One of the foundation’s top priorities is to offer synchronous virtual courses on topics like “The Scientific Method,” “Entrepreneurship,” “Human Nutrition,” and “Lines and Angles” to Indian students in remote areas. Another highlight of the summer: Smith and Koirala were each invited to teach a group of Ek Kadam Aur students a full one-hour remote lesson. Koirala instructed ninth and 10th graders about how to think like a mathematician. “I had a lot of fun teaching. I discussed things like: What is pi, and how do you think about pi?”
Smith chose to present an introduction to the programming language Python. “I had about 60 students, and they were all very excited about learning Python. They had never had someone with expertise in programming,” Smith says. “It was very fast, but I'm glad I was there to make them at least excited about the possibility of learning more.”
Experiencing the culture from afar
In the absence of international travel, MIT-India organized numerous opportunities to help interns learn about their host country’s culture at home. While Koirala was fairly familiar with Indian culture from his time living in Nepal, much of the information was new to Smith. She took twice-weekly Hindi language courses taught by Ek Kadam Aur’s Program Manager Sneha Harsh. The course began midsummer and lasted through October.
Both Koirala and Smith enjoyed MIT-India’s remote day-long orientation programming, which provided an overview of Indian art, food, and media. In previous years, the orientation was conducted in person. “These are things that I wouldn't have experienced directly through this internship while it was remote, but I think are useful to know for context,” Smith said. Smith said she now hopes to visit India once it is safe to do so, potentially through a future MISTI opportunity.
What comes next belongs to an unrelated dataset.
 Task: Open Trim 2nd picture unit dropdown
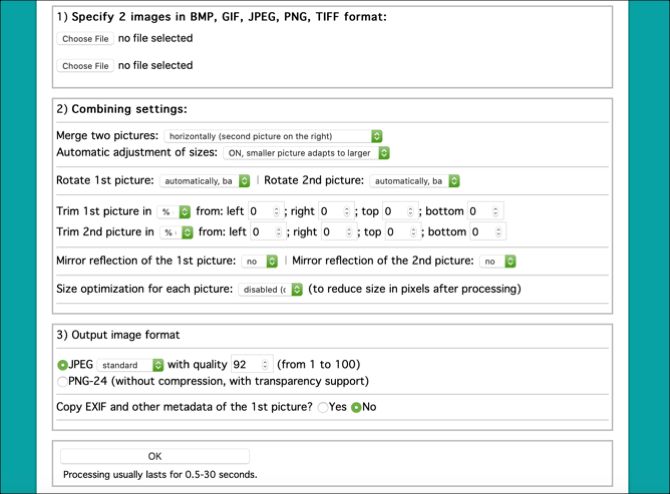pyautogui.click(x=175, y=232)
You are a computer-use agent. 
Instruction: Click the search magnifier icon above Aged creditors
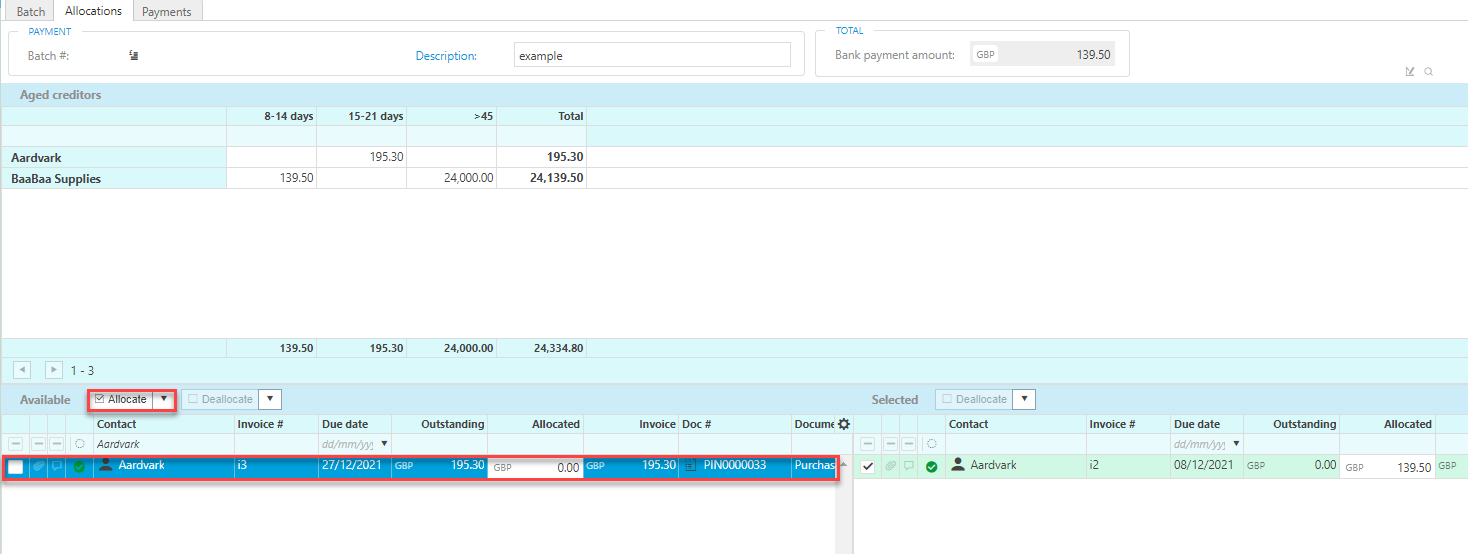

Nureen Das, MIT-India program manager, said that all of the MIT India students met every few weeks for virtual check-ins with program staff. In these sessions, staff discussed with students how to prepare a quiet remote workspace, and how to excel in cross-cultural, virtual communication.
Before the pandemic, the MIT-India office didn’t schedule regular group check-ins. However, these meetings proved successful enough that the office hopes to continue them even once international travel has resumed.
“During those sessions, we asked people to just reflect a little bit on what they were learning,” Das says. “We weren’t sure if students would want to meet as often as we did. But from our experience, it turns out that they did really enjoy these meetings.”
MISTI is continuing to offer remote internships across the world during January’s Independent Activities Period, and the spring and summer semesters. Pending changes to MIT’s travel policy, some programs could potentially occur in person.
“The value of engaging with somebody globally, even in a remote setting, still remains very high,” Das says. “We all work in global teams more often than not now.”